算法練習 Leetcode 力扣 69. Sqrt(x) Python, Java, C++, Scala 解法

這題是經典算法二分查找(binary search)的應用。做題之前先複習binary search的經典實現,注意幾個細節。但是和一般binary search不同,這題不是找一個特定的數,而是要找到一個整數正好是sqrt(x)的整數部分,而又不能直接求出sqrt(x)。我想了一下,可以表達成從[0, x]中找出一個整數,這個整數ans滿足ans^2 <= x,而同時(ans + 1)^2 > x

Python實現

class Solution(object):
    def mySqrt(self, x):
        """
        :type x: int
        :rtype: int
        """
        l = 0
        h = x
        while l <= h:
            m = l + (h - l) / 2
            sq = m ** 2
            if sq <= x and (m + 1) ** 2 > x:
                return m
            elif sq > x:
                h = m - 1
            else:
                l = m + 1
        

Scala 實現1 使用while loop,思路比較像Java

import scala.util.control.Breaks._

object Solution {
    def mySqrt(x: Int): Int = {
        var l: Int = 0
        var h: Int = x
        while (l <= h) {
            val m : Int = l + (h - l) / 2
            val sq: Double = 1.0 * m * m 
            if (sq <= x && (m + 1.0) * (m + 1.0) > x) {    
                return m
            } else if (sq > x) {
                h = m - 1
            } else {
                l = m + 1
            }
        }
        -1
    }
}

和 Python 不一樣的是,Scala Int 平方後會溢出,而float精度不夠,必須用double才能過OJ。

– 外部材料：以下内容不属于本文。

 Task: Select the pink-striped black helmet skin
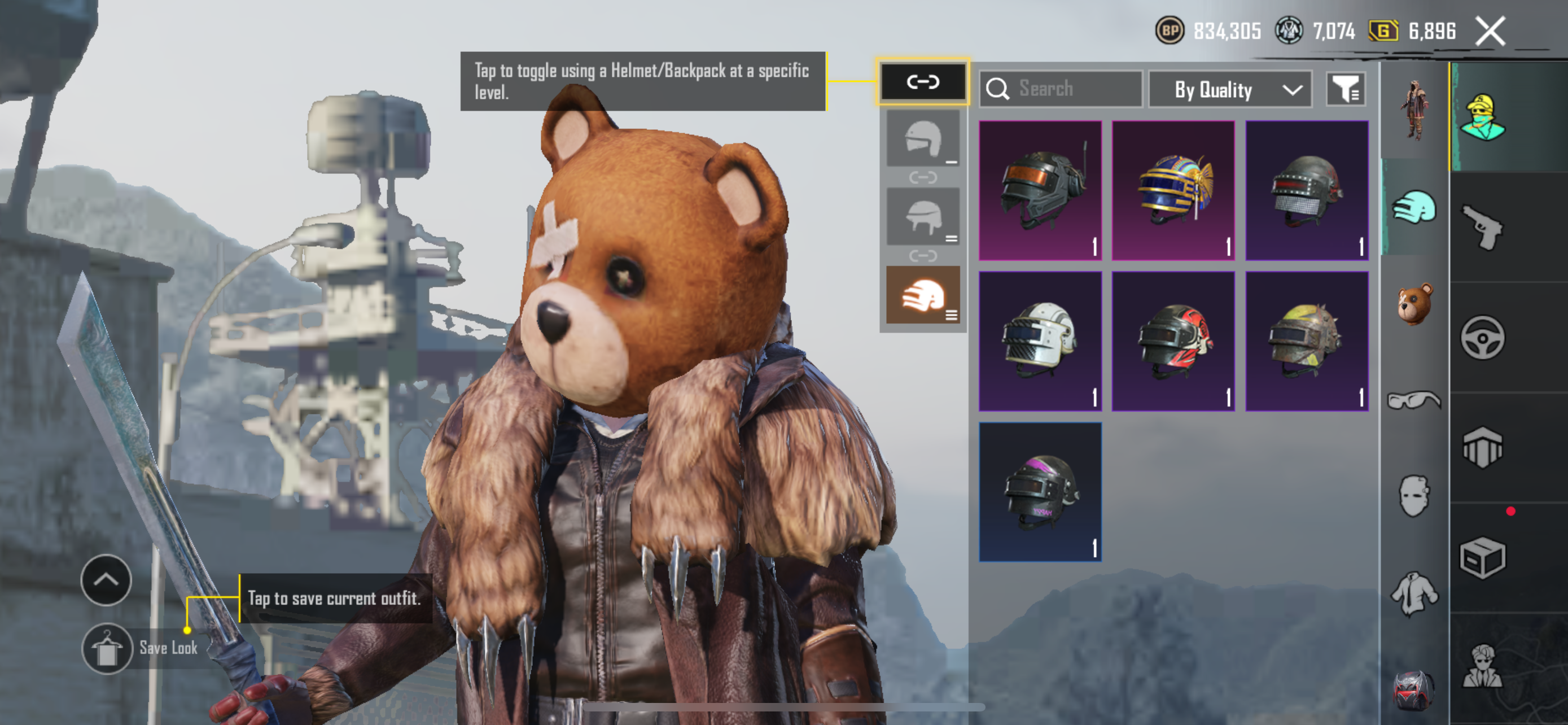point(1040,492)
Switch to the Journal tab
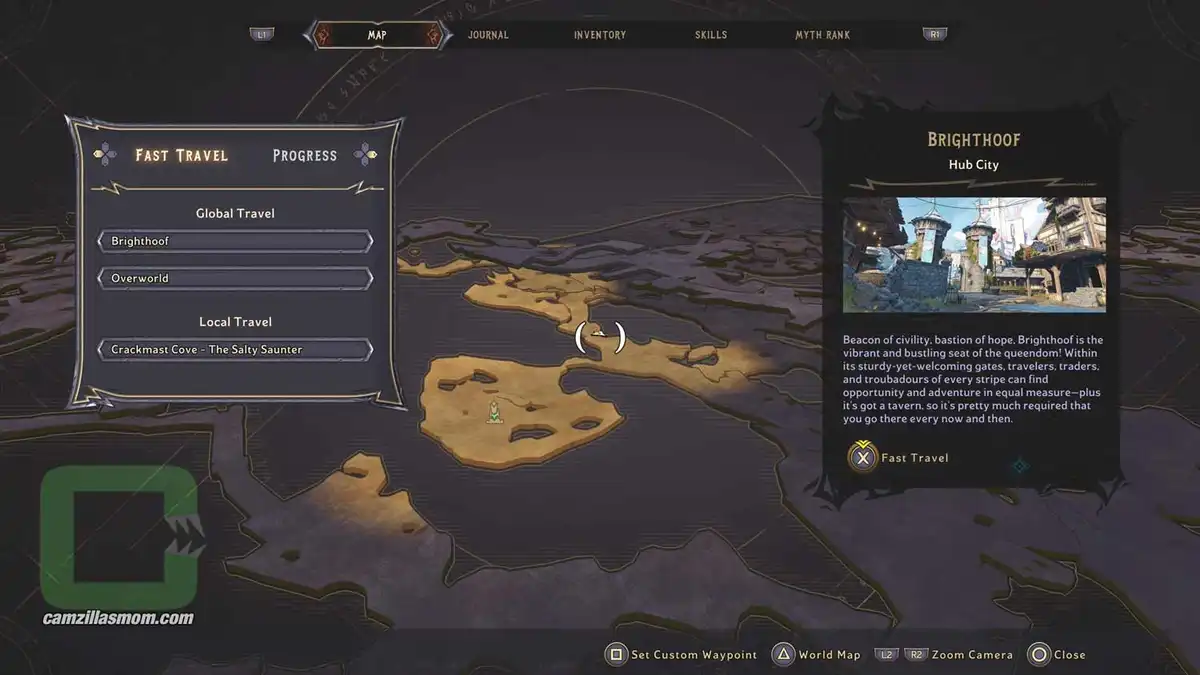1200x675 pixels. point(488,35)
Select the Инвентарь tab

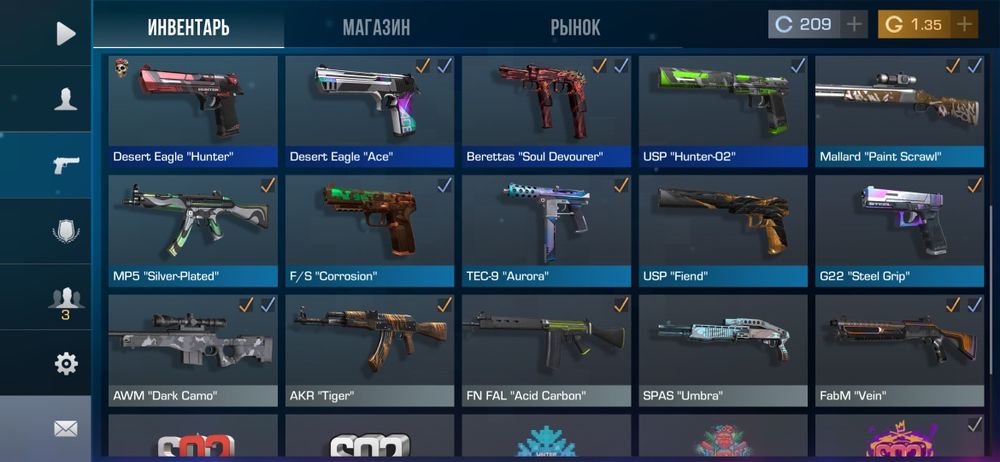click(x=188, y=27)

用Long(64位)也可以。

Scala 實現2 使用recursion代替while loop,平方用Long表示

object Solution {
    def mySqrt(x: Int): Int = {
        helper(x, 0, x)
    }
    
    def helper(x: Int, l: Int, h: Int): Int = {
        val m: Int = l + (h - l) / 2
        val sq: Long = m.asInstanceOf[Long] * m.asInstanceOf[Long]
        
        if (sq <= x && (m + 1).asInstanceOf[Long] * (m + 1).asInstanceOf[Long] > x) {
            m
        } else if (sq > x) {
            helper(x, l, m - 1)
        } else {
            helper(x, m + 1, h)
        }
    }
}

Scala 實現3 使用recursion代替while loop,平方用Double表示

import scala.util.control.Breaks._

object Solution {
    def mySqrt(x: Int): Int = {
        helper(x, 0, x)
    }
    
    def helper(x: Int, l: Int, h: Int): Int = {
        val m: Int = l + (h - l) / 2
        val sq: Double = 1.0 * m * m
        
        if (sq <= x && (m + 1.0) * (m + 1.0) > x) {
            m
        } else if (sq > x) {
            helper(x, l, m - 1)
        } else {
            helper(x, m + 1, h)
        }
    }
}

時間上好像沒差太多,半斤八兩。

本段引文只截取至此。